Monday, November 16, 2020

36 Weeks with Baby #2

Today, I’m 36 weeks and 5 days pregnant! I’m officially in my 9th month of this pregnancy and I am feeling so incredibly blessed and grateful. Over the past 9 months, I have felt this baby girl grow, kick, wiggle, and hiccup inside of me. I can already tell she is a sweet soul. My heart is jumping for joy at the thought of holding this sweet girl in my arms in just a few short weeks!

In so many ways this pregnancy has gone incredibly fast. I don’t have my hospital bag packed yet but that is definitely on the list of things to do asap! We have scheduled our csection but part of me wondering if this little one will start trying to come on her own before our scheduled date. She has been head down for many weeks now and I have been experiencing an influx of Braxton Hicks contractions over the past week. The contractions aren’t really painful, just uncomfortable. Overall I am still feeling really good physically, which is such a blessing!



While all is going well, I must admit that preparing to welcome a baby into the world during what seems as the height of this global pandemic for our country has been challenging in many different ways. 


I know postpartum will be extra lonely this time around as we’ll self-quarantine for a while to keep our newborn safe. There will be no Christmas gatherings this year. These couple weeks leading up to delivery we are on self-quarantine as well. We won’t be celebrating Thanksgiving with anyone outside our home.
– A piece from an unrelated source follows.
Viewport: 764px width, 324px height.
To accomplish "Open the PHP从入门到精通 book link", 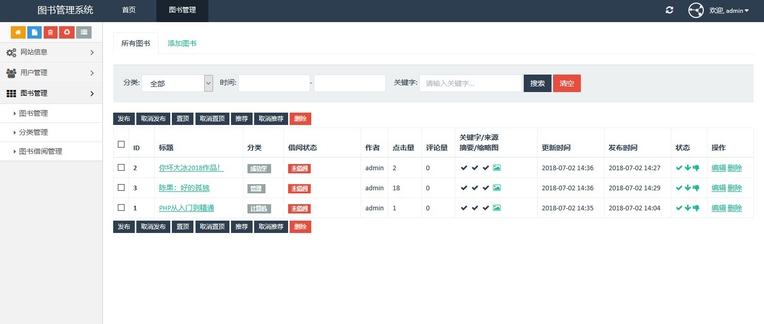I will click(x=186, y=208).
While the weather was unseasonably nice early last week, we took advantage of it by visiting with some family and friends for a final time before our planned family quarantine began.


During my Friday prenatal check up, we learned there will be no visitors allowed in the hospital after baby’s arrival. I am allowed to have 1 support person with me during delivery and recovery, which I hope doesn’t change as COVID cases continue to increase daily. My husband is planning on being with me in the hospital as long as the care person for our daughter stays healthy and well. 


We have a plan in place but we’re highly aware that things can change at any minute leading up to delivery. If at the time of delivery we don’t have a healthy care person for Piper, I may be going through a majority of the delivery and recovery in the hospital alone. This is also true if hospital regulations change between now and delivery. While that is all very anxiety-inducing to think about, I do feel a sense of peace at my core. On the surface I have a lot of anxiety and fear about how this pandemic pregnancy will conclude. But, at the core, I can rest in knowing God is with me, and He will not leave me.


I am at the point in pregnancy where I so desperately want her to be in my arms but I will also miss having her with me in this way. The 9th month of pregnancy is bittersweet in that way.